I don't think I mentioned this, but the business credit card would have a 0% apr for at least a year or so. So it would be interest free for at least a year. And at worst case, I could pay off the 10K easily within a year. Or perhaps do a balance transfer. 

I understand even with the minimum payment, it would eat up the cashflow, but even then, it will let me acquire a downpayment on a property. 

OK.  Here's what you are going to get:

1 - One year of 0% interest, and in year two the interest rate climbs to probably 2 to 3 times that of a 30 year amortized loan.  Cash flow is hit very hard starting with year two.

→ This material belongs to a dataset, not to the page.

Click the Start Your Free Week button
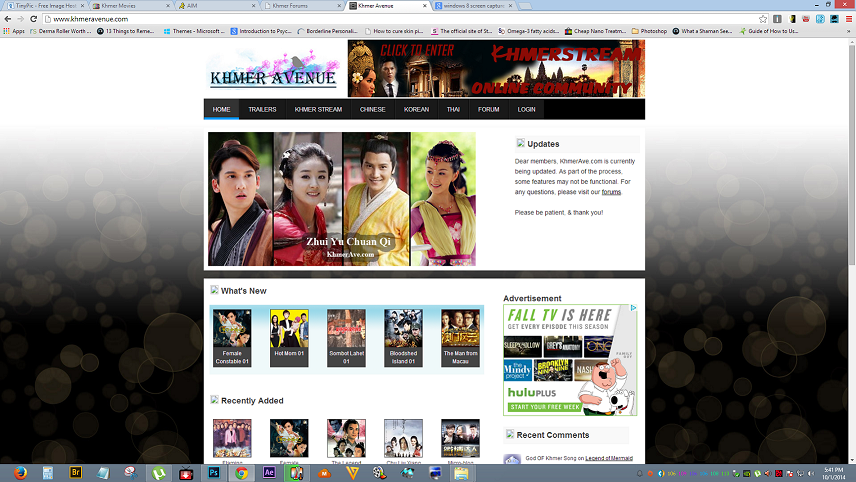The width and height of the screenshot is (856, 482). tap(544, 407)
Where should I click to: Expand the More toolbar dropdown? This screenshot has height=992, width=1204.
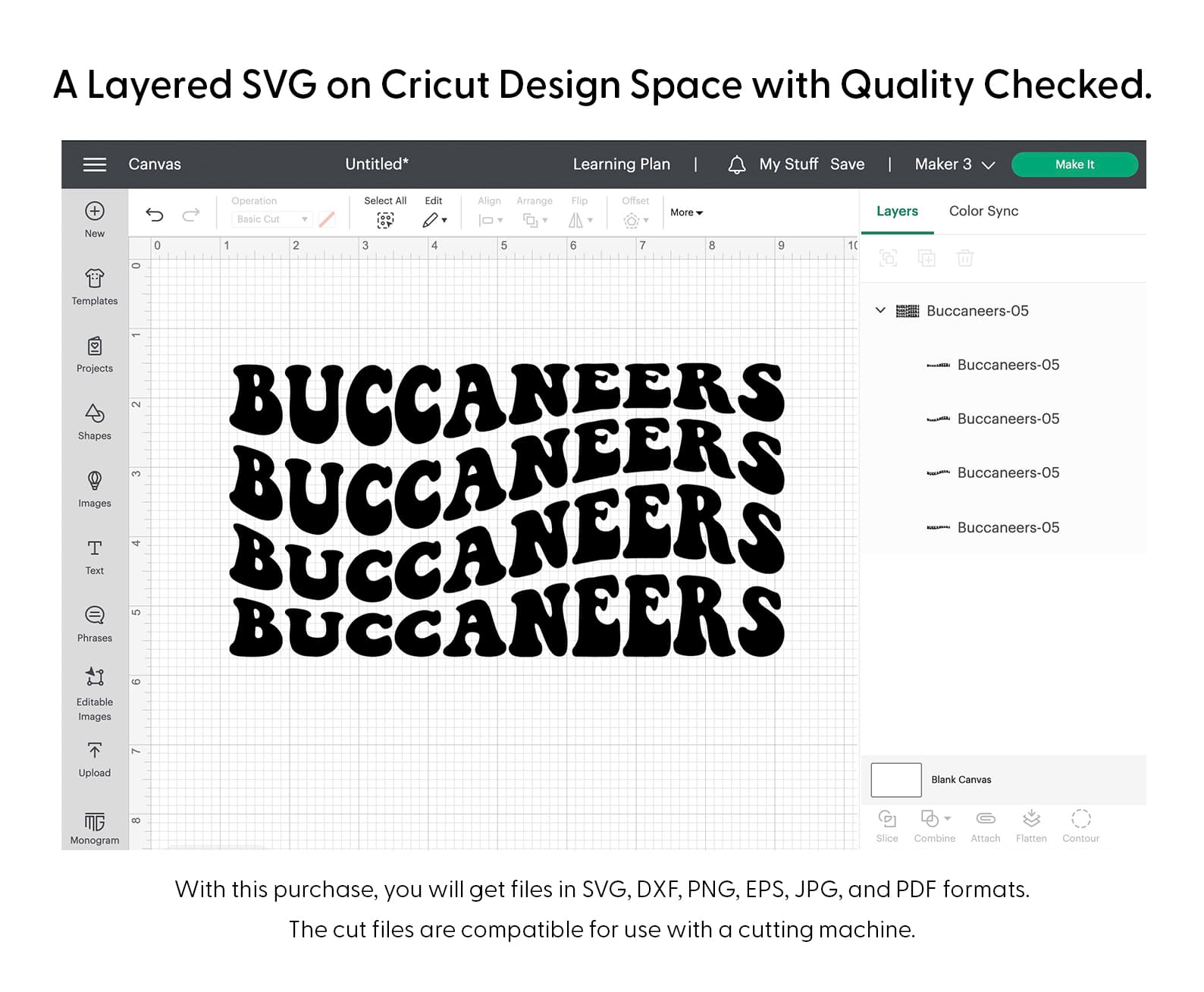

2 - In order to eliminate the interest rate increase, you have to payoff the C.C. within the first year.  That puts you at negative CF in year one, and will probably take at least 10 years to recover the rest of the payoff cash.  You don't start making a profit until you pay off your cost...which is all the cash that comes out of your pocket...in this case, it would be the pay off amount.

3 - If you are late with a payment at any time, most of the C.C's wil/can jump up to double figures in interest rate.  If you are late with a mortgage payment, you get charged a late fee, but it has no impact on any future monthly interest charges.

Mathematically, this doesn't come close to working, and will cost you more from the very beginning, as you will most likely be in the negative until year 10.